Recorded data:
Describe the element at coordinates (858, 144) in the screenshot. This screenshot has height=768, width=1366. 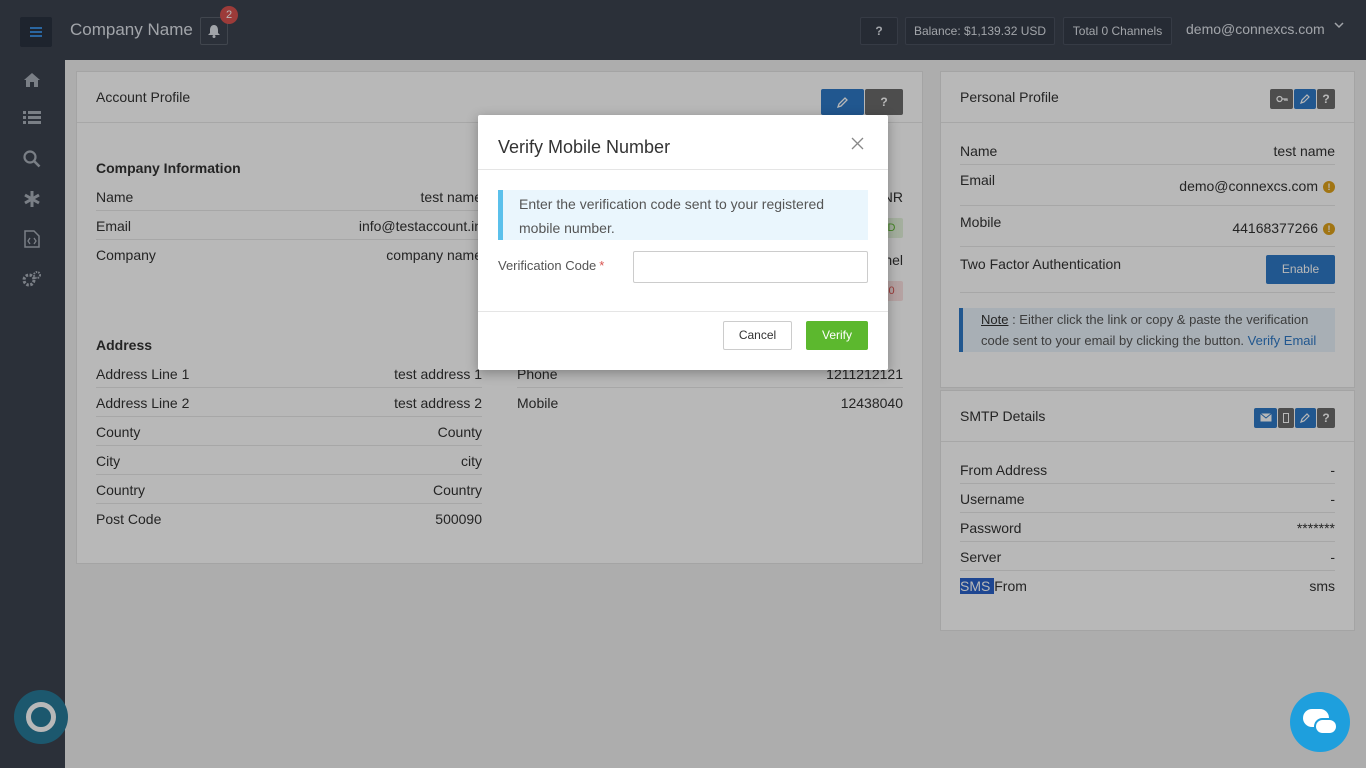
I see `close-icon` at that location.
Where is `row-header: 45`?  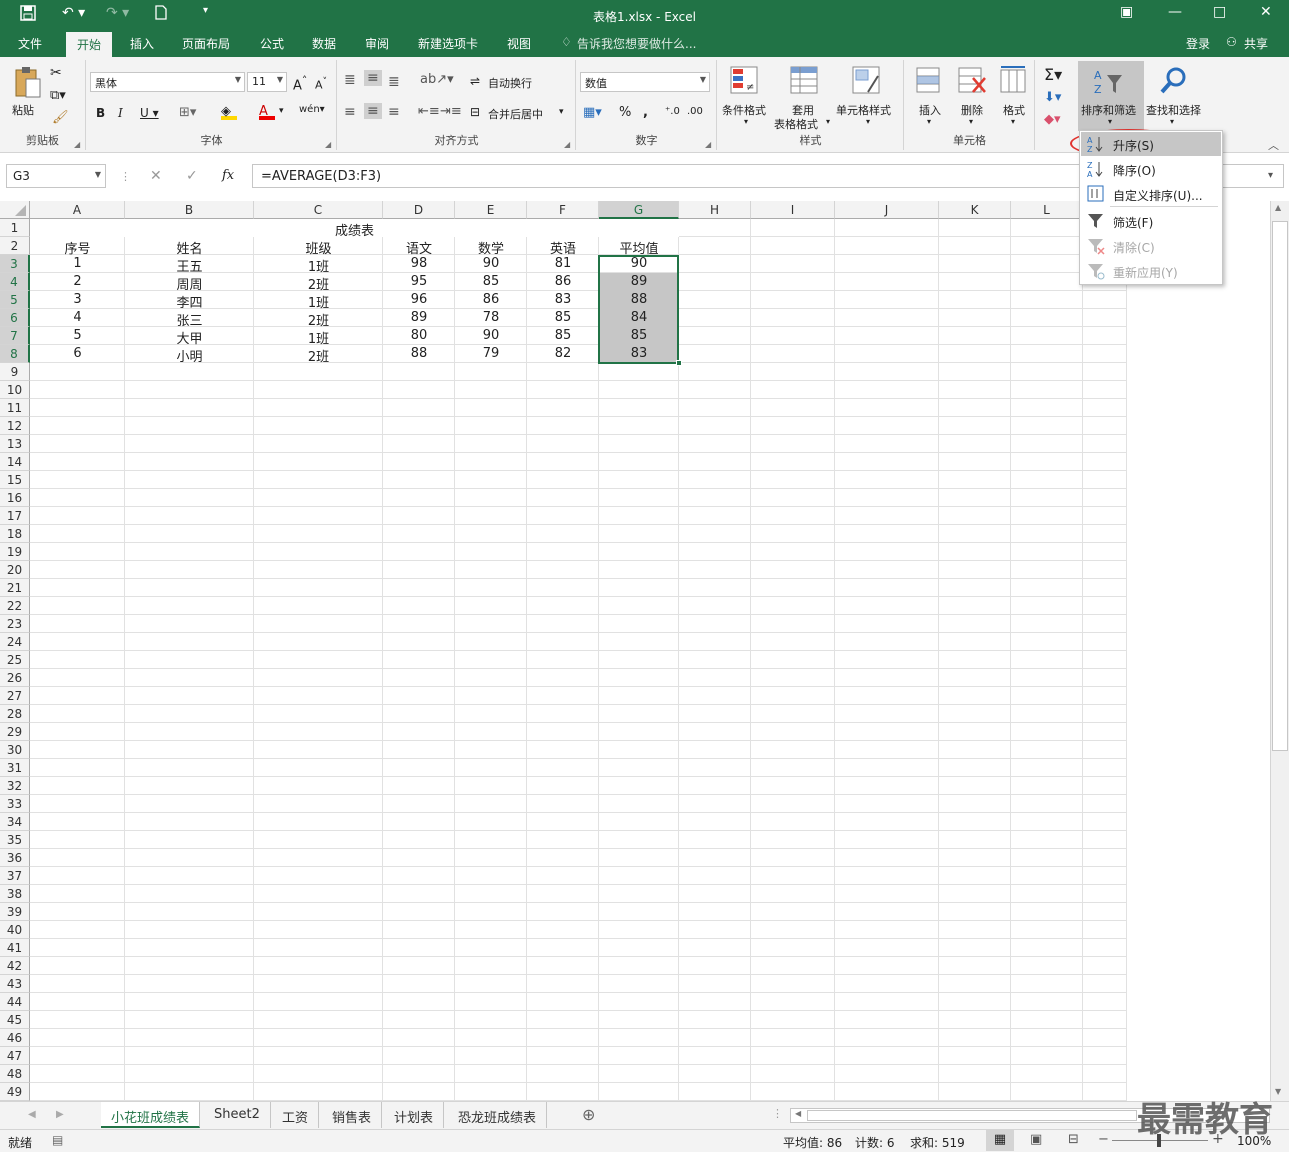
row-header: 45 is located at coordinates (15, 1020).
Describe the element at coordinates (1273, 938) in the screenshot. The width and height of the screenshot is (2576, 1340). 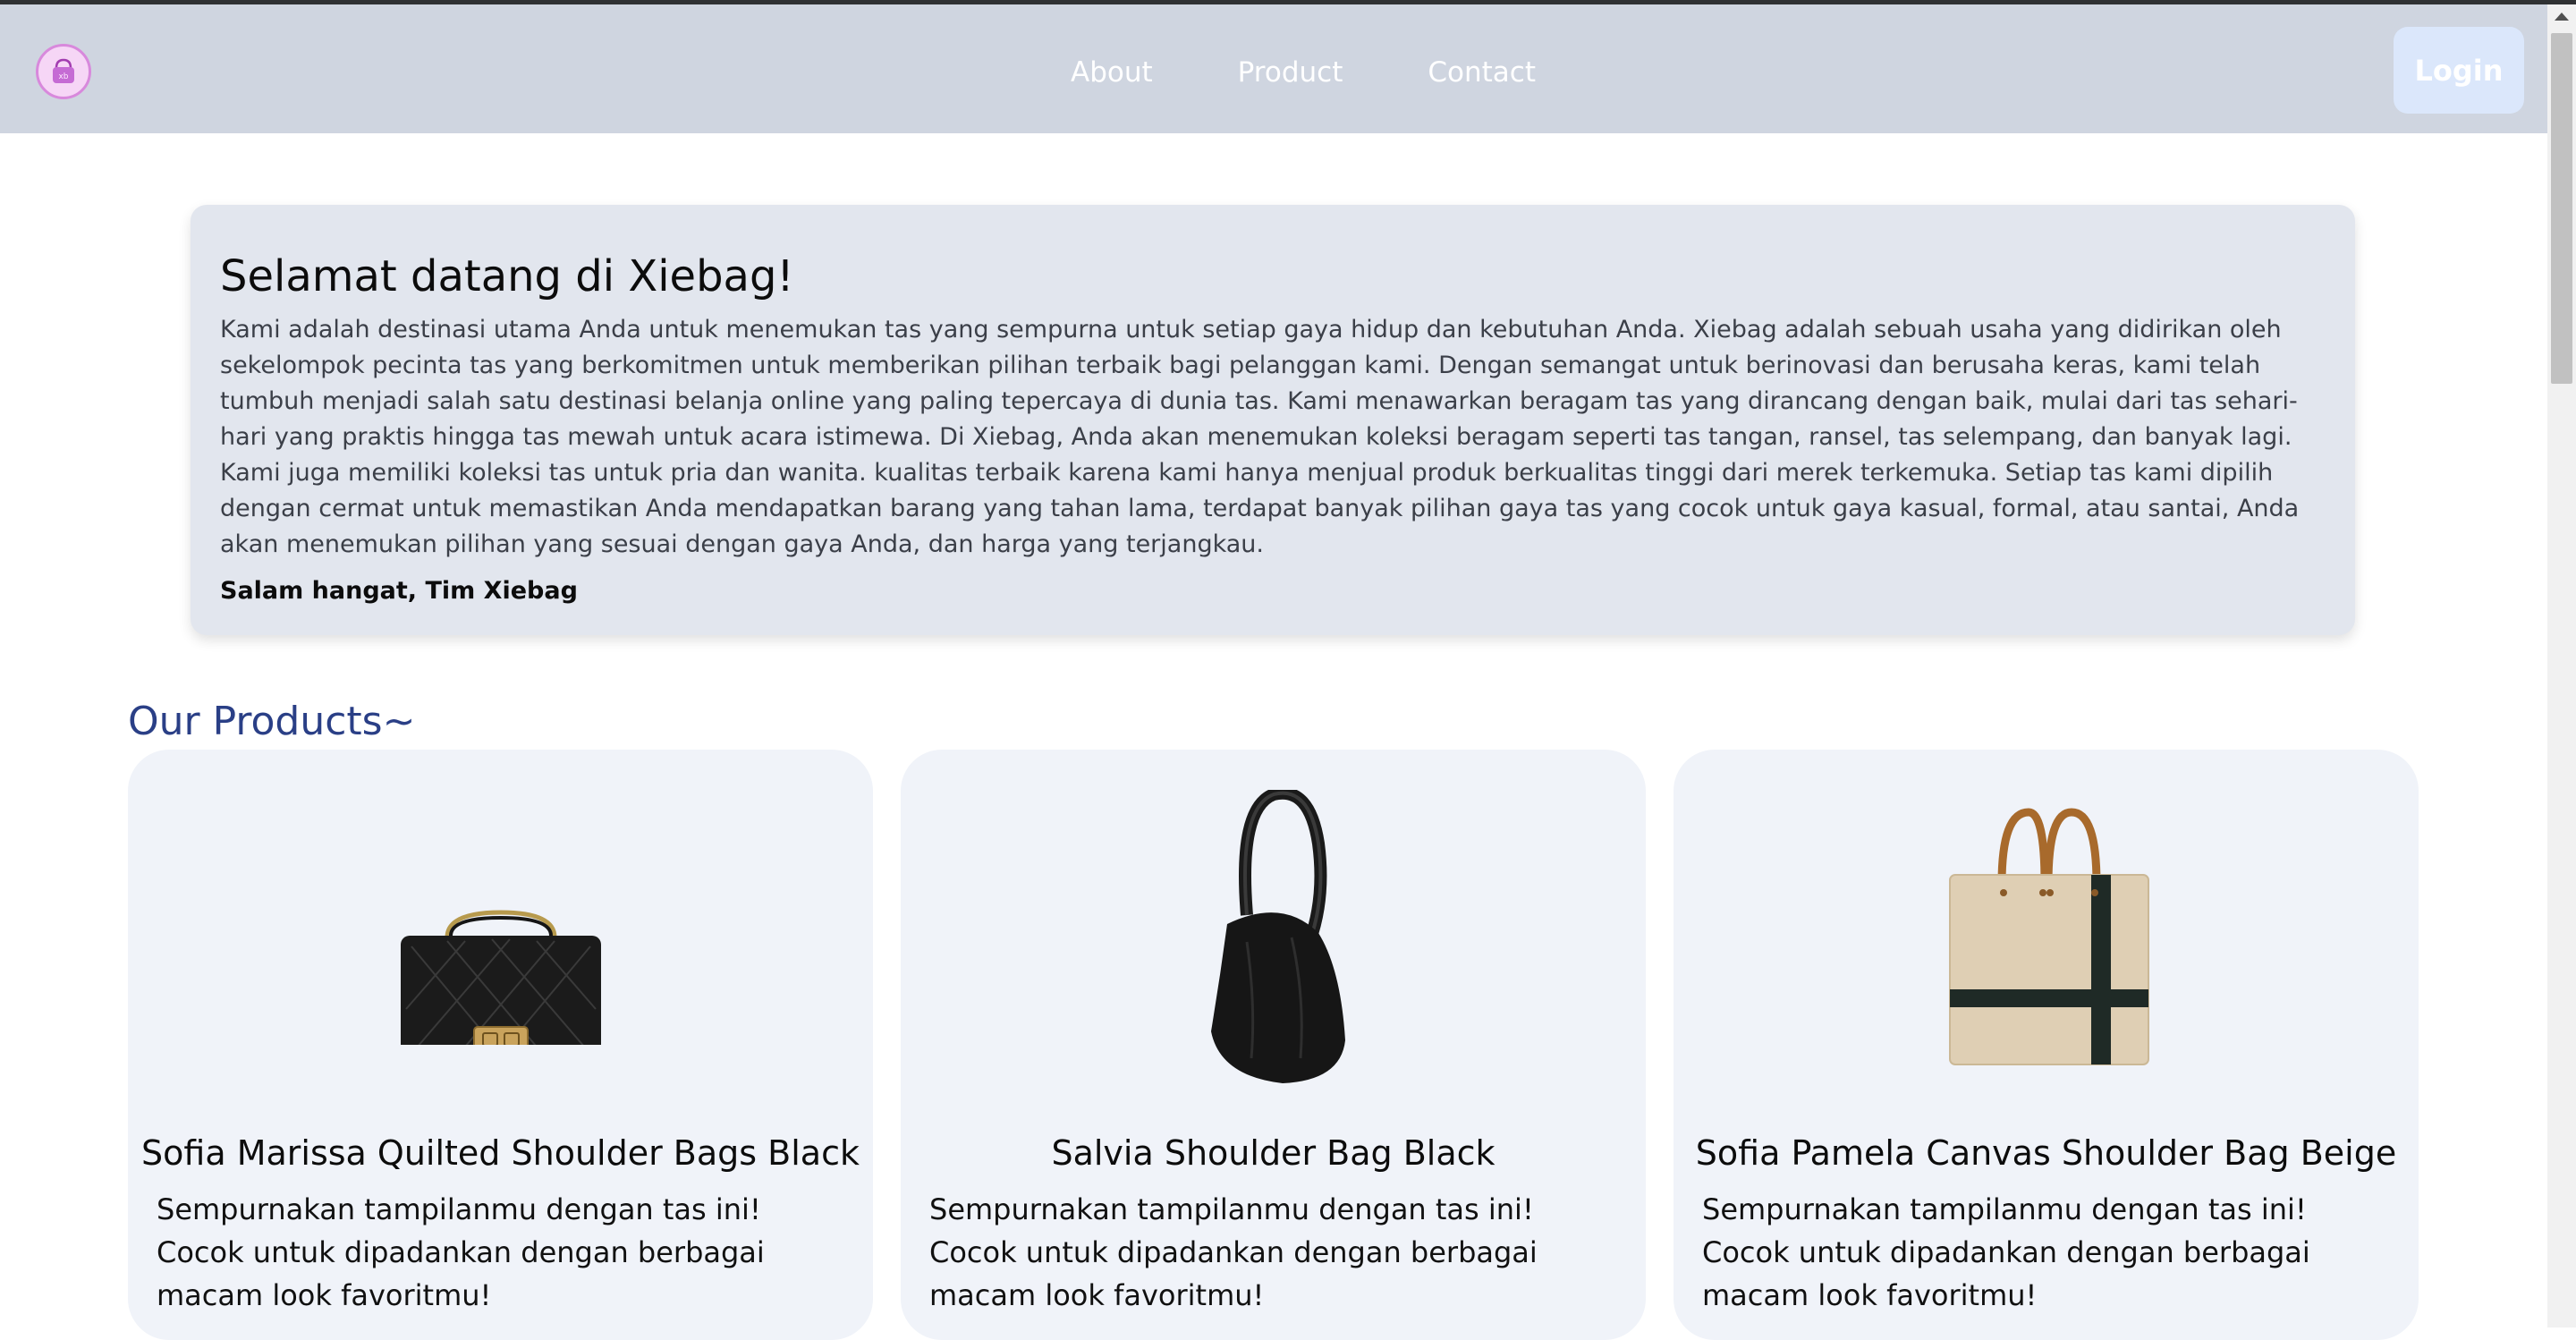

Instructions to follow: Quote everything from the start of the listing down through the line containing "row-header: 45 is", without the pictures.

Task output:
Describe the element at coordinates (858, 144) in the screenshot. This screenshot has height=768, width=1366. 
I see `close-icon` at that location.
Where is `row-header: 45`?  
row-header: 45 is located at coordinates (15, 1020).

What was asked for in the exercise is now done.